Exercise prompt.
Please retype, character for character, the lines of the items below from the line with "The height and width of the screenshot is (710, 1216)." to the line with "pyautogui.click(x=986, y=254)", including both of those lines.

# START OF Available records

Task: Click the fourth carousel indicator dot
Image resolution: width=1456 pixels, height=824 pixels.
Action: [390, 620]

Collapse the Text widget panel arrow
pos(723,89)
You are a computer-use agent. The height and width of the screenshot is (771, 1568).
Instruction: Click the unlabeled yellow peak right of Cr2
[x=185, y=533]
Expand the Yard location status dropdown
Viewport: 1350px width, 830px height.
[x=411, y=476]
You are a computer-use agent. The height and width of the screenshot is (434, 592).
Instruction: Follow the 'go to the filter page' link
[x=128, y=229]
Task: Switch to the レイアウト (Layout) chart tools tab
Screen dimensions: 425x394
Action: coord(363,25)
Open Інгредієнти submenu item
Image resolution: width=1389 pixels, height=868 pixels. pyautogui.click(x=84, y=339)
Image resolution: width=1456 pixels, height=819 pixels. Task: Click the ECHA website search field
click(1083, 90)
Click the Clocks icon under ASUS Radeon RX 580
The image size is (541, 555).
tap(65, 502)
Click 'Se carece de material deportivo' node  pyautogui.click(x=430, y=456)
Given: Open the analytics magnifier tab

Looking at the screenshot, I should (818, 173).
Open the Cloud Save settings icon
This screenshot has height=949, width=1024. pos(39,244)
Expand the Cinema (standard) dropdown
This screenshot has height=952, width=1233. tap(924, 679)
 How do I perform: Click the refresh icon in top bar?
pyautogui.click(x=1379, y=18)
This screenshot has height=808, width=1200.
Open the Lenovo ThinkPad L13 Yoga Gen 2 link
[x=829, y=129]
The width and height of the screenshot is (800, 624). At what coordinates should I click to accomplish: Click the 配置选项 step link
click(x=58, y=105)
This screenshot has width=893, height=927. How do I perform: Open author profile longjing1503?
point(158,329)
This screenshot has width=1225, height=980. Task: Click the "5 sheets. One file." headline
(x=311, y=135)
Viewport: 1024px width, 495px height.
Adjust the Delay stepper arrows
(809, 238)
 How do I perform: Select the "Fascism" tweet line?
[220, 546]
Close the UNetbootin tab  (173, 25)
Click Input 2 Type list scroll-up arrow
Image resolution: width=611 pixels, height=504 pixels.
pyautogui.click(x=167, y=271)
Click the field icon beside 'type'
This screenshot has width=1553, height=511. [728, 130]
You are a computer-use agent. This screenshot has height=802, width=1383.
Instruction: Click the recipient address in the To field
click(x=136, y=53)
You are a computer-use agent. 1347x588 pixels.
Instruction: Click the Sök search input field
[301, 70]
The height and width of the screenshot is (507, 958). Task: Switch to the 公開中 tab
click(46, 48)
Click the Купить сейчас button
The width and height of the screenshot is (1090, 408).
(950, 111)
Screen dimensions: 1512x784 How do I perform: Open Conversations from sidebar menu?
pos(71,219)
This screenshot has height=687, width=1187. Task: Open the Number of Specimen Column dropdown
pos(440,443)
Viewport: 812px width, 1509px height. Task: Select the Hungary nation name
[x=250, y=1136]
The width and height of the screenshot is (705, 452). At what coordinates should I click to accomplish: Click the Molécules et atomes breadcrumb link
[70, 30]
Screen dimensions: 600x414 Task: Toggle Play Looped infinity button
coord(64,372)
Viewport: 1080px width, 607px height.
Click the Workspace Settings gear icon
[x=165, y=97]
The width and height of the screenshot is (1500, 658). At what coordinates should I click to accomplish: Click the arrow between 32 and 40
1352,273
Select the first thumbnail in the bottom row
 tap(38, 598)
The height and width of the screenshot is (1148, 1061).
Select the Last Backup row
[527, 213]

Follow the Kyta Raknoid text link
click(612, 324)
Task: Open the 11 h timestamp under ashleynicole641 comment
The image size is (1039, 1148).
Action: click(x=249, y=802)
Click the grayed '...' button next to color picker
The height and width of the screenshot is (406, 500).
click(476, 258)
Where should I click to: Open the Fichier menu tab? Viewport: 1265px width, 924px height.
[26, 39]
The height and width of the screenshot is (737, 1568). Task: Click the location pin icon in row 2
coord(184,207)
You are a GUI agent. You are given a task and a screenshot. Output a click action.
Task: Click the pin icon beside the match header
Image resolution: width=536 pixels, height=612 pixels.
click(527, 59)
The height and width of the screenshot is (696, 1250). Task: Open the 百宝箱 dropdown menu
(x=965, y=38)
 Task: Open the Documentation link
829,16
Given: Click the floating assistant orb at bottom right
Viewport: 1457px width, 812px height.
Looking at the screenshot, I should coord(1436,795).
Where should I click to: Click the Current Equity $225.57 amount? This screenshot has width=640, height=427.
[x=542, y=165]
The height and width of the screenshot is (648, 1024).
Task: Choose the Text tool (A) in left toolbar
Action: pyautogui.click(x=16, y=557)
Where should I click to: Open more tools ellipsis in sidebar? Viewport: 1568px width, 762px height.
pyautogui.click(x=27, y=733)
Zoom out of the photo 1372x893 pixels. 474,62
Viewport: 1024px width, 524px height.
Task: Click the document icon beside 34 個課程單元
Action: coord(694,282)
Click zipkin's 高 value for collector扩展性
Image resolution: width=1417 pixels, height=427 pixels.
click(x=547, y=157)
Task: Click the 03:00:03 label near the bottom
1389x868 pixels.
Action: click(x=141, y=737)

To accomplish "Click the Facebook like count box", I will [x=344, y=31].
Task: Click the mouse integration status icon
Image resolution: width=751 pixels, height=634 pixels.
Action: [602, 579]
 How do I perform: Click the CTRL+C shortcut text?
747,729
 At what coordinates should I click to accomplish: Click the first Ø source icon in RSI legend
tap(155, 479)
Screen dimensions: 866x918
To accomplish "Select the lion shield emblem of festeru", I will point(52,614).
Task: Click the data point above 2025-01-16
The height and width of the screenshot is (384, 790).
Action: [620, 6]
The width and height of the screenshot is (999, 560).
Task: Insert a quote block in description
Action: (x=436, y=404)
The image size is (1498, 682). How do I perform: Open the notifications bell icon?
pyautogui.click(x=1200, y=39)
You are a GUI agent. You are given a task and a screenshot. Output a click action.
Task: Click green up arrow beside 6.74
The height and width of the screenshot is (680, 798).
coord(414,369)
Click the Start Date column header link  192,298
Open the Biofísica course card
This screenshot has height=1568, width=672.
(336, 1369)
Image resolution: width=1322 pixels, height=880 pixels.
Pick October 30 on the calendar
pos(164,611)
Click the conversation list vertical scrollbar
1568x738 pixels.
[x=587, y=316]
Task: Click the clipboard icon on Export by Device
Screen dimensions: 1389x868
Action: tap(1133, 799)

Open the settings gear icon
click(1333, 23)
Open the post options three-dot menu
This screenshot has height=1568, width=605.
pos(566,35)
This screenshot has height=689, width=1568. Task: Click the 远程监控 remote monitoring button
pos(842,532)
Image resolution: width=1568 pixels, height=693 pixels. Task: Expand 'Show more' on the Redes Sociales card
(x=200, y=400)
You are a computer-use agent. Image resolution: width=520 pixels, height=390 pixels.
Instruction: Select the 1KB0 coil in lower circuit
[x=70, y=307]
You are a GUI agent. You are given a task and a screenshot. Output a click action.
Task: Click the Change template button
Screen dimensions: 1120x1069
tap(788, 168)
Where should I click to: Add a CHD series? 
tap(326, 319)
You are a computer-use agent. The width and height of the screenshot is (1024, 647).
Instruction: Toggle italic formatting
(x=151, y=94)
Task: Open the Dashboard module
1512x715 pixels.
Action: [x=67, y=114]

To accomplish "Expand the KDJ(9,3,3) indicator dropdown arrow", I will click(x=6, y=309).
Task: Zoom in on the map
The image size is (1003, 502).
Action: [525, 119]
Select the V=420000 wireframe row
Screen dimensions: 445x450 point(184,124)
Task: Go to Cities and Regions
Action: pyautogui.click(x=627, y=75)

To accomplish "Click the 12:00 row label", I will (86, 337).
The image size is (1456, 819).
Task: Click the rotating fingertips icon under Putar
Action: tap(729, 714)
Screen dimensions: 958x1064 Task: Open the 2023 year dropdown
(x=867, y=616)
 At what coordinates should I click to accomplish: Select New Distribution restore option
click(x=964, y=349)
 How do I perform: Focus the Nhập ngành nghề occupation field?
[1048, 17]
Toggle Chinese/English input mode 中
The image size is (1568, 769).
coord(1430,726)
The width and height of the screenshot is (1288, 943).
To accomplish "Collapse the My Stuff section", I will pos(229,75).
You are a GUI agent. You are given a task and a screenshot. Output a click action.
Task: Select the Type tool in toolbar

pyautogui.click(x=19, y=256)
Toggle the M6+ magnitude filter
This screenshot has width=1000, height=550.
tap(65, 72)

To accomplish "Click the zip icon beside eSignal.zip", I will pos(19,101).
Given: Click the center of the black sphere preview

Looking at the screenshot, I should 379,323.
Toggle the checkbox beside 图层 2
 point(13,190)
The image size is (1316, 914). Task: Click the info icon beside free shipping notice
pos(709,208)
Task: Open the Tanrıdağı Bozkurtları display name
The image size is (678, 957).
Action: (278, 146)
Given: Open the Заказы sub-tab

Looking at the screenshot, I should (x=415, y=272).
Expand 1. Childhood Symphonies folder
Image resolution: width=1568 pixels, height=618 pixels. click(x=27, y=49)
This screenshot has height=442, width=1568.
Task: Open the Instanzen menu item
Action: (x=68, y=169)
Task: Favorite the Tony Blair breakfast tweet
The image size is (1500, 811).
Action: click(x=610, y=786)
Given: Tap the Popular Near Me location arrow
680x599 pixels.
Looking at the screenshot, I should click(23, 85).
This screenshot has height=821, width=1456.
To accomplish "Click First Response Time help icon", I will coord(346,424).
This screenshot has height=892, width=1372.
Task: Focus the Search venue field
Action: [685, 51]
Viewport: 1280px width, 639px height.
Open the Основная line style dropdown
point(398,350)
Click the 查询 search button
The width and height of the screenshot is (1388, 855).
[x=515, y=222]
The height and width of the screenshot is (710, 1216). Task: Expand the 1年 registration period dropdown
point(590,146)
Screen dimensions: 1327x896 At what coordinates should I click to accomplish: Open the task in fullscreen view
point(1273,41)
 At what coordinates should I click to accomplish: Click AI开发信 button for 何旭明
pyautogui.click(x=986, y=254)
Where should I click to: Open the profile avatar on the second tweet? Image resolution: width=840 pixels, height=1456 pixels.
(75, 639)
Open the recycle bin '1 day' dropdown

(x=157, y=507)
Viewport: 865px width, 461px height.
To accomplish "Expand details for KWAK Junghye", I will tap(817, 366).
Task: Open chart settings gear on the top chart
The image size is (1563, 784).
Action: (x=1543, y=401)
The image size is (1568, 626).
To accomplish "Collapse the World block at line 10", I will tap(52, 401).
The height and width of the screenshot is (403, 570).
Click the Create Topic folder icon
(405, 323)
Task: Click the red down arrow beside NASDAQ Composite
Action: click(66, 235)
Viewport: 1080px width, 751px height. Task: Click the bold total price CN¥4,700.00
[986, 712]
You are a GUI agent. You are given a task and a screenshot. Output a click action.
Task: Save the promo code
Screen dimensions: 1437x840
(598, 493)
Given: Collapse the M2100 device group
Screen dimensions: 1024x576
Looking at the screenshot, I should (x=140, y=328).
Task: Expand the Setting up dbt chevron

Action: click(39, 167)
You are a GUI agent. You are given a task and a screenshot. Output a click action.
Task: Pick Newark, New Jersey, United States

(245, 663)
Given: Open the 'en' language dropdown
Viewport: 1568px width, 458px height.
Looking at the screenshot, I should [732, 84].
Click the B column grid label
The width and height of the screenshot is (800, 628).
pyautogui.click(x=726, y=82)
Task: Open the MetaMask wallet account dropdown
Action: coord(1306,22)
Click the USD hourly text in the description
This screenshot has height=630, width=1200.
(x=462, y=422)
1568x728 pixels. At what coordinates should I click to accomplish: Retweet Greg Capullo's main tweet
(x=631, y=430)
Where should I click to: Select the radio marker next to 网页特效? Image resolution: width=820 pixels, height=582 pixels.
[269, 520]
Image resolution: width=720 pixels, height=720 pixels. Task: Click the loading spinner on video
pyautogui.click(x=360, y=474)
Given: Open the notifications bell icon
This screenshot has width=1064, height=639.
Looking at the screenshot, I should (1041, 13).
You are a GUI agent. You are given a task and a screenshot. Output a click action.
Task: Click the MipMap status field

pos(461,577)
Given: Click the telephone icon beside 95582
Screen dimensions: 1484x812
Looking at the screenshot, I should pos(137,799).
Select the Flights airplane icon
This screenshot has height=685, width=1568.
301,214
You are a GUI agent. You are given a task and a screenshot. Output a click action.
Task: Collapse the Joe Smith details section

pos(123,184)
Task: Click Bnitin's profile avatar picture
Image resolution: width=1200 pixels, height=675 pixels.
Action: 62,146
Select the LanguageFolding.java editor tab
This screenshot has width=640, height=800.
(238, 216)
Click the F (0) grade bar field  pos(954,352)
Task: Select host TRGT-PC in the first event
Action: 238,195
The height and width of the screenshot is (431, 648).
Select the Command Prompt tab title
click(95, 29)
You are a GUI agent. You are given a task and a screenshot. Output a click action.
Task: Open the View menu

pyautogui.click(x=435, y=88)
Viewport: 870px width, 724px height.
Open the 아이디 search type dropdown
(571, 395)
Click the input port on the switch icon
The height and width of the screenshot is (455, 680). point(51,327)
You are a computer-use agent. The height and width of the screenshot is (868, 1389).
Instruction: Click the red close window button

# END OF Available records

Result for this task.
The height and width of the screenshot is (710, 1216). Task: Expand the 1年 registration period dropdown
point(590,146)
Screen dimensions: 1327x896 At what coordinates should I click to accomplish: Open the task in fullscreen view
point(1273,41)
 At what coordinates should I click to accomplish: Click AI开发信 button for 何旭明
pyautogui.click(x=986, y=254)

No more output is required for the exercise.